# Nasty Amano shrimp??



## weluvbettas (Aug 27, 2010)

I have a amano shrimp in a planted nano . He shares it with a halfmoon betta i have just watched the amano attack the betta and now the baetta has a rip in its fins!:icon_evil the fish cost me 17 pounds from a breeder. lol. Its not the first time i have watched him attack something. The other week i watched him attack and kill a ghost shrimp. i have moved him to a small tank by himself. was it the right thing to do?


----------



## outcast (Jul 4, 2007)

question was did they pick on him first? I have one amano that causes no problems most of the time, but the moment a fish or other shrimp harasses her, they are the ones running like hell, she wont chase them down though, but i suppose a nano tank doesnt give much room for retreat


----------



## weluvbettas (Aug 27, 2010)

Nope the Amano always is the first to start the fight. the betta was just swimming by and the shrimp leaped at it. It has been like this since day 1


----------



## vca2004 (Sep 7, 2009)

Are you sure it's an Amano shrimp? Some Macrobrachium shrimp look very similar. They have somewhat larger arms, hence the name. They will kill other shrimp and attack your fish!


----------



## ZID ZULANDER (Apr 15, 2008)

+ 1 sounds more like another species of shrimp than an amano. Picture would be nice to confirm and help you on the ID.


----------



## xmas_one (Feb 5, 2010)

redclaw macro??


----------



## vca2004 (Sep 7, 2009)

Doesn't have to be a red claw as there are many, many different varieties of Macrobrachium shrimp just as in (Neo)Caridinas.

Here is one that might be confused with an Amano:


----------



## weluvbettas (Aug 27, 2010)

It could be some other shrimp i will try to get pics in a min it has very long and huge claws.


----------



## xmas_one (Feb 5, 2010)

weluvbettas said:


> It could be some other shrimp i will try to get pics in a min it has very long and huge claws.

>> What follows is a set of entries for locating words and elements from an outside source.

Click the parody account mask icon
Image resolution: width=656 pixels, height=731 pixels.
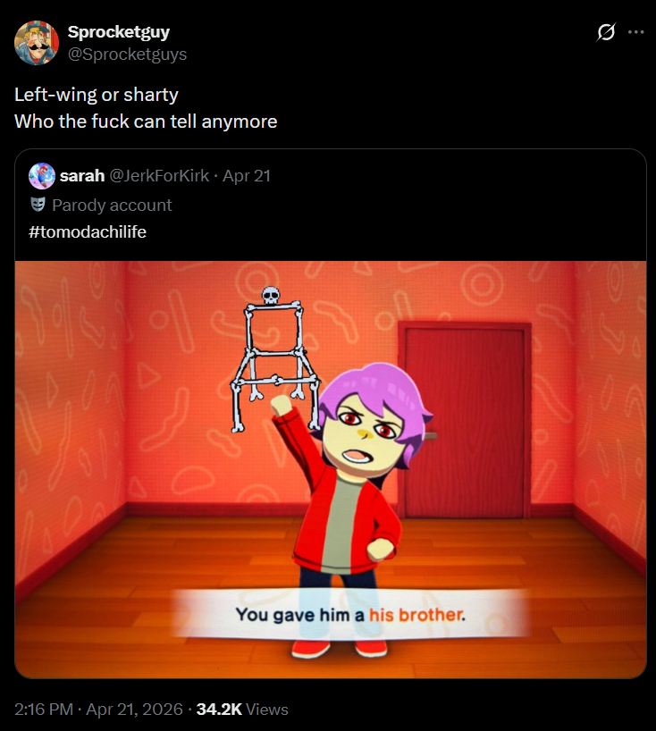click(38, 205)
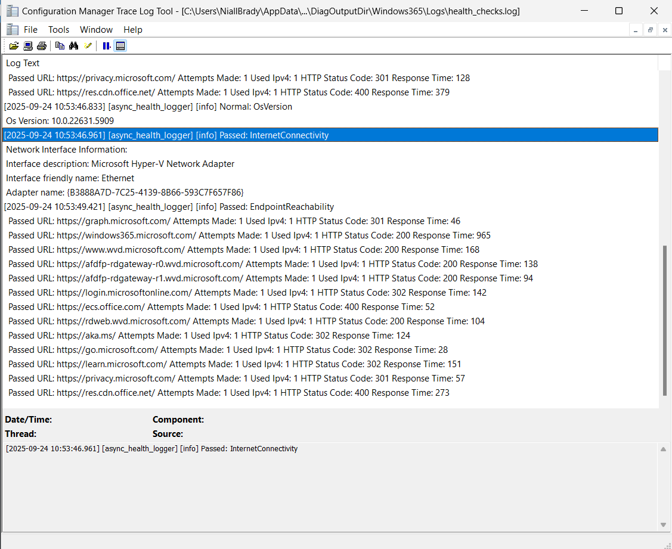This screenshot has height=549, width=672.
Task: Toggle the Pause button in toolbar
Action: coord(106,46)
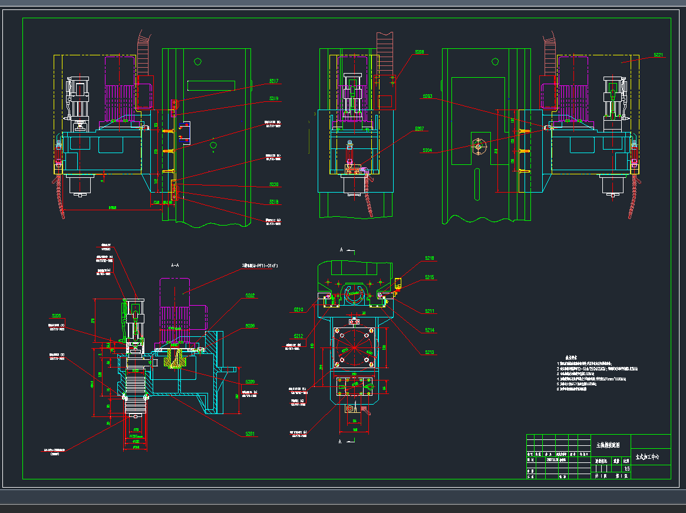
Task: Select the 立式加工中心 title block cell
Action: pos(651,456)
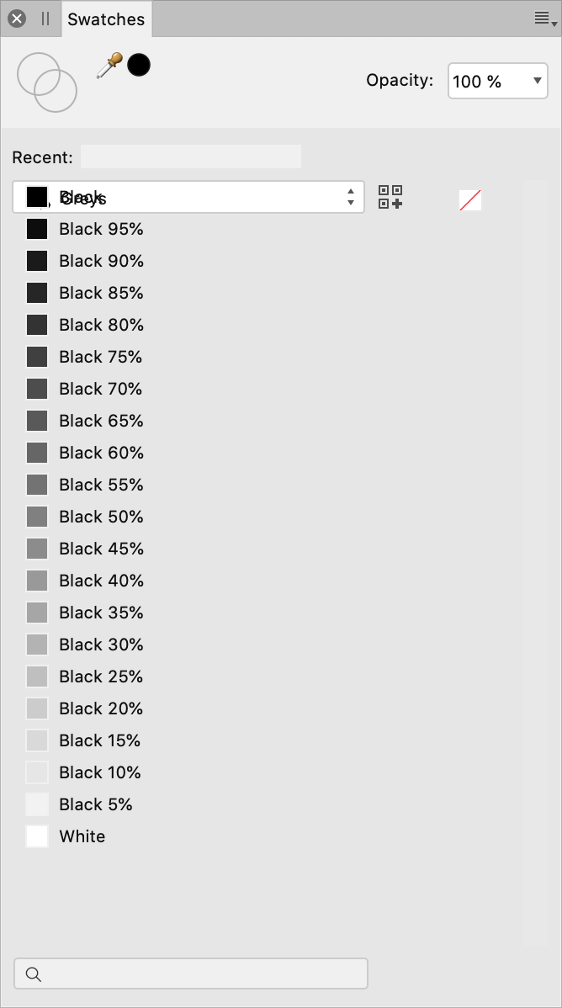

http://www.theshrimptank.com/shrimpspecies/redclaw.html


----------



## weluvbettas (Aug 27, 2010)

it looks like that one! so basicallly i have a killer shrimp. i have quarintined it in a gallon tank . are they ok in coldwater???


----------



## weluvbettas (Aug 27, 2010)

it dosent have red claws. it has clear ones.


----------



## ZID ZULANDER (Apr 15, 2008)

yep so not an amano shrimp... Should be fine in a cold water tank as long as it doesnt get to cold. Probably will get bigger than it currently is.


----------



## weluvbettas (Aug 27, 2010)

thanks it has caused me trouble over the last few weeks e.g: 4 minnows dieing , ghost shrimp dead , ripped betta fins. stupid shrimp. I have called him Mr nasty! like the name? lol


----------



## Navigarden (Jun 25, 2010)

I dislike amanos the more they grow the bigger a bully they become! I lost many an RCS to my amanos before I realized what was happening!


----------



## fresh.salty (Jul 2, 2010)

I have one in my tank at home that has some fairly large spots of a rusty looking orange running up it's back.

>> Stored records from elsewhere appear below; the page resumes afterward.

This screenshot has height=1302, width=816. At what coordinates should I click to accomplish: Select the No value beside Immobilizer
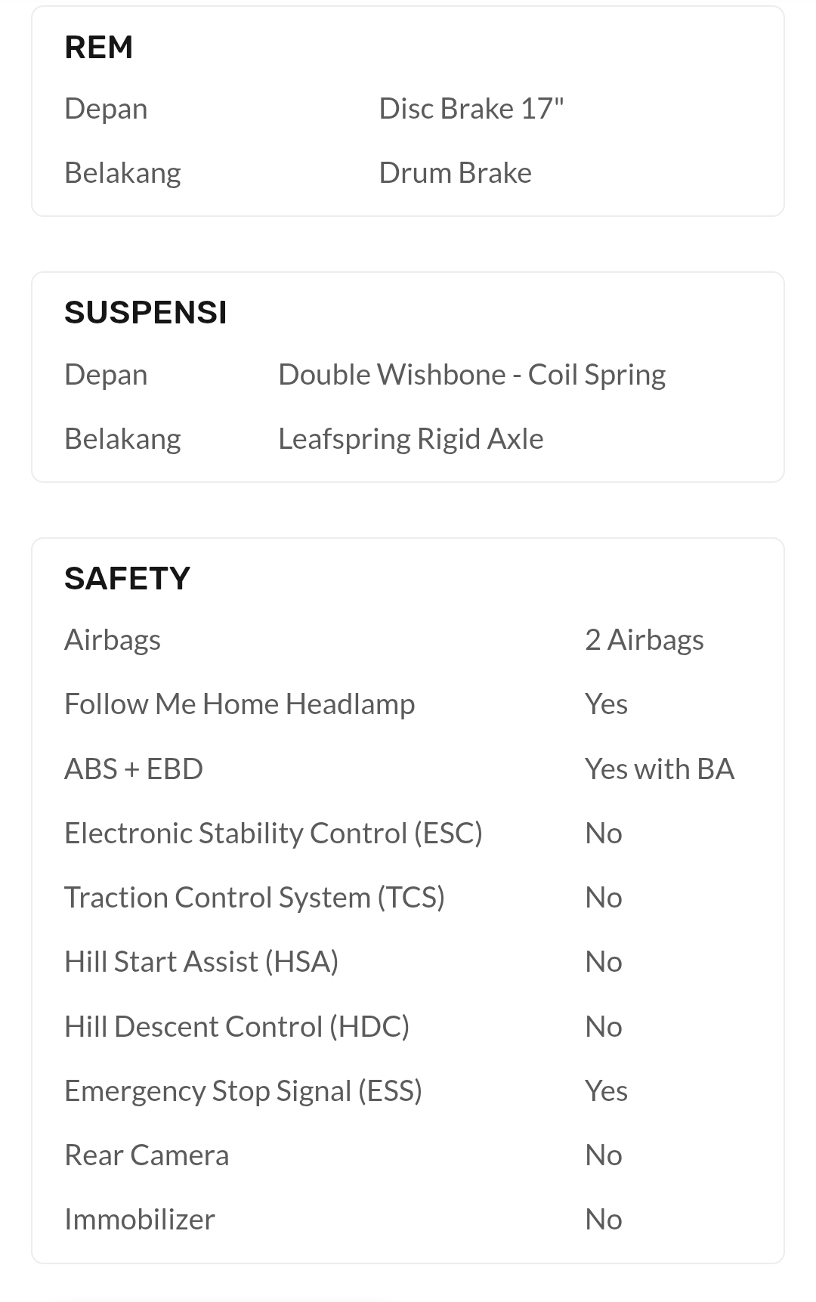603,1220
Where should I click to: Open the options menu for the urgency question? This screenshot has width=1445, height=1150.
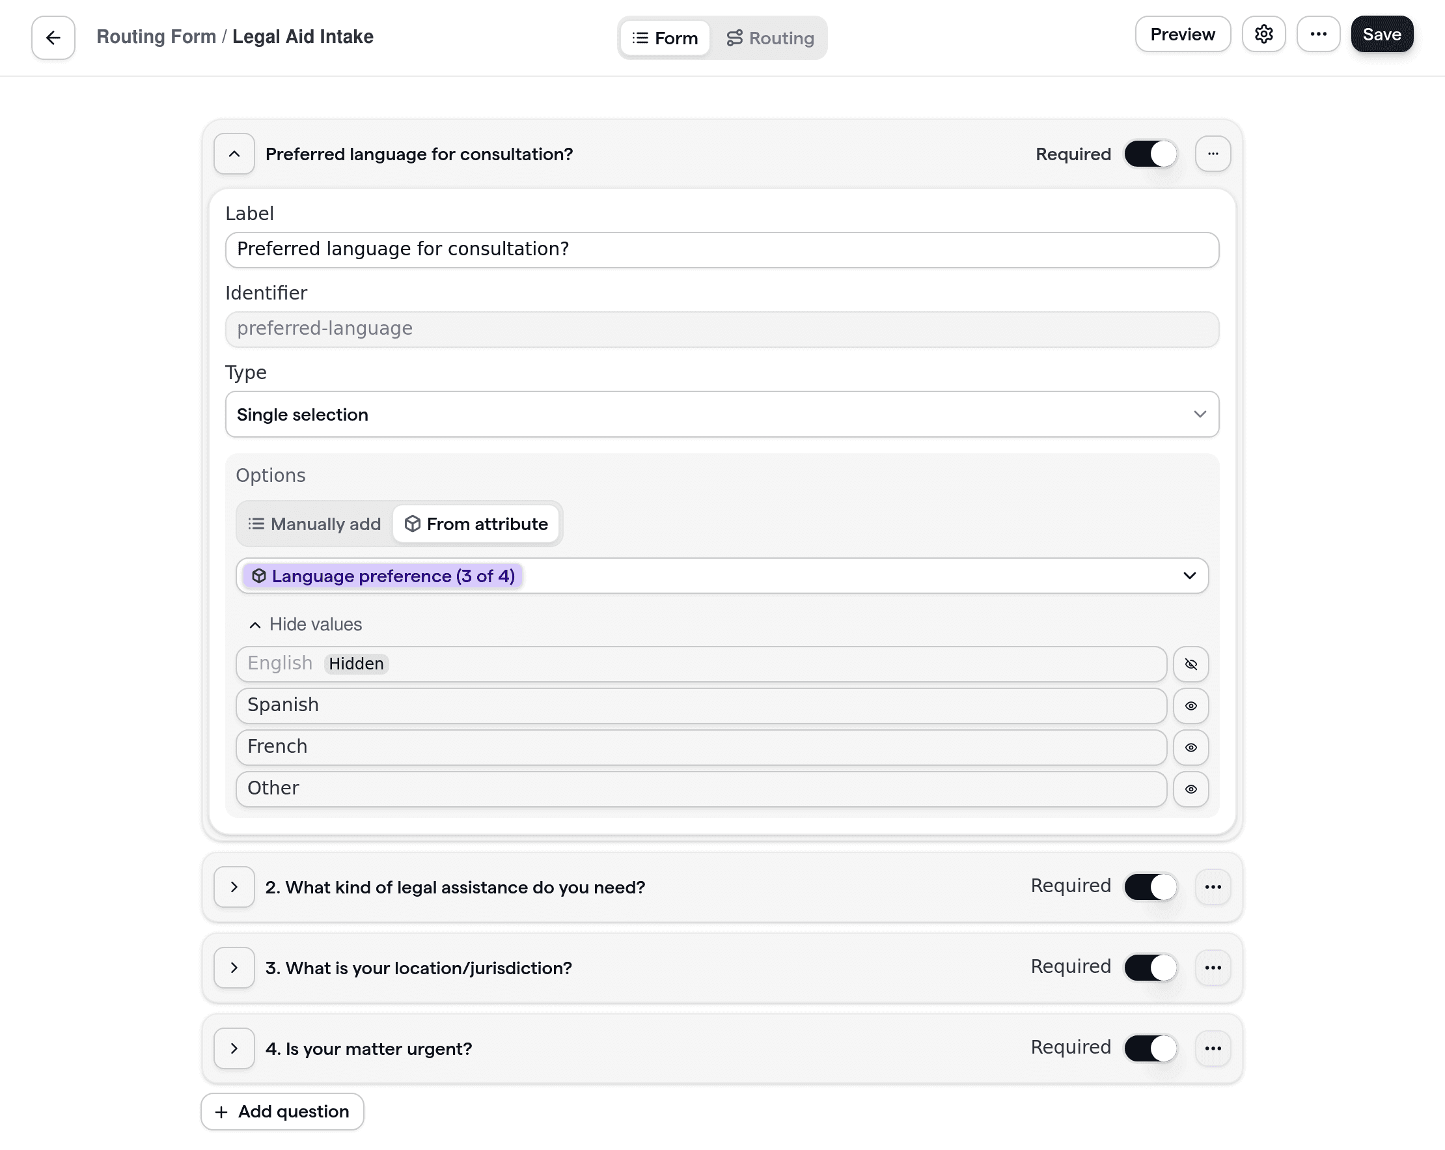coord(1213,1048)
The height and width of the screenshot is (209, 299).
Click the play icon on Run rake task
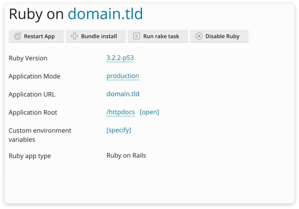click(x=136, y=36)
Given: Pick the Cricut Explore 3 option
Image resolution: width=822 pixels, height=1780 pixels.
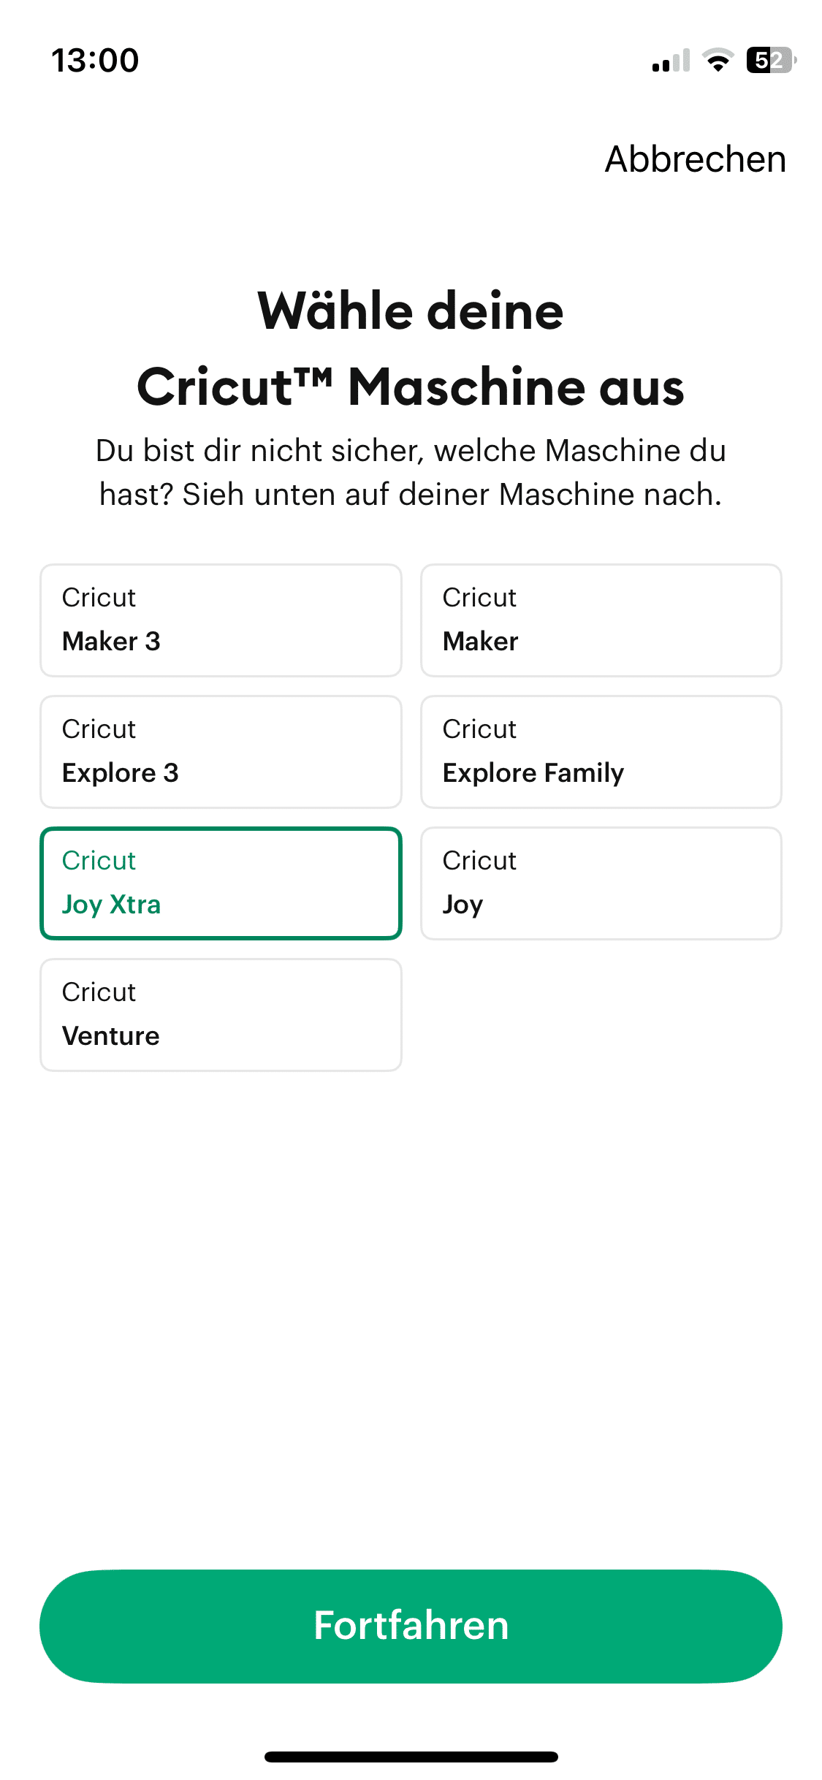Looking at the screenshot, I should tap(221, 752).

In the picture posted above what the clue that it's not an amano?


----------



## vca2004 (Sep 7, 2009)

No, that's not an Amano. That's a Macrobrachium shrimp, which you can identify by the long arms in the front. Amanos are usually not "nasty" to anything, they just care for their algae.


----------



## tukmol (Nov 22, 2008)

shimp in the photo has claws too long for an amano.

i have 10 amanos in my planted nano... living peacefully with 20 neons and a pair of guppies. my amanos are so peaceful, that even when a fish dies... they won't even scavenge for the dead flesh.


----------



## Mr. Fisher (Mar 24, 2009)

vca2004 said:


> Are you sure it's an Amano shrimp? Some Macrobrachium shrimp look very similar. They have somewhat larger arms, hence the name. They will kill other shrimp and attack your fish!


+2

I have 50+ amanos in my tank, and no problems what so ever.


----------



## reybie (Jun 7, 2007)

Any of you guy's amanos like walking on carpet? LOL I lost 2 already and 1 got lucky when my wife saw it wandering in the living room.


----------



## weluvbettas (Aug 27, 2010)

The shrimp died the other day was quite glad after the trouble its caused me! While it was deing it kept swimming upside down and shooting everywhere! what was happening to it?


----------



## Eden Marel (Jan 28, 2010)

weluvbettas said:


> thanks it has caused me trouble over the last few weeks e.g: 4 minnows dieing , ghost shrimp dead , ripped betta fins. stupid shrimp. I have called him Mr nasty! like the name? lol


Yes I love the name, it will fit him very well!! :icon_cool Be sure to put it on his gravestone


----------



## weluvbettas (Aug 27, 2010)

When he was dieing i wasent sure to be upset or glad .  lol


----------